Tapani Brotherus: The present refugee atmosphere in Finland “is part of a phase”

by , under Enrique Tessieri

Former ambassador to Chile (1971-76) Tapani Brotherus, 80, is a hero to many. Thanks to his efforts, many enemies of Augusto Pinochet’s military junta would have ended imprisoned, tortured, and dead today. 

Brotherus’ example to help Chileans escape the clutches of a brutal regime inspired the screening of a six-part television series in spring called Invisible heroes.


See original TV interview (in Finnish) here.

Even if 9/11 is a day of mourning for the United States, the original 9/11 happened in Chile in 1973, when General  Pinochet violently overthrew democratically elected President Salvador Allende with the full backing of the United States.

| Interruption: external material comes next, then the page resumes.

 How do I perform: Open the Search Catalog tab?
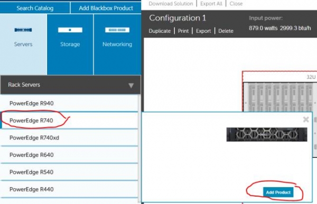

Chile’s presidential palace, Palacio de La Moneda, under siege by the military.

“Finland’s refugee policy started in 1922 when Finland took [some 8,000 Menshevik] refugees of the Kronstadt rebellion [located near Saint Petersburg],” he said. “There’s been progress [in the treatment of refugees] since they confined them to an island near Vyborg and [about 50 years later] Chilean refugees were located near Turku.”

The former diplomat said that the record number of asylum seekers that came to the country in 2015 mainly from Iraq and Afghanistan is a further example of progress even if it brought out the racism in our society.

Brotherus considered the anti-refugee atmosphere today in Finland as a phase due to its remote location and history as an independent country.

“It is all a part of a phase that we have to go through,” he said, adding that if we compare the refugee policy of the Visegrád group (Czech Republic, Hungary, Poland, and Slovakia), Finland’s refugee policy should not envy the EU.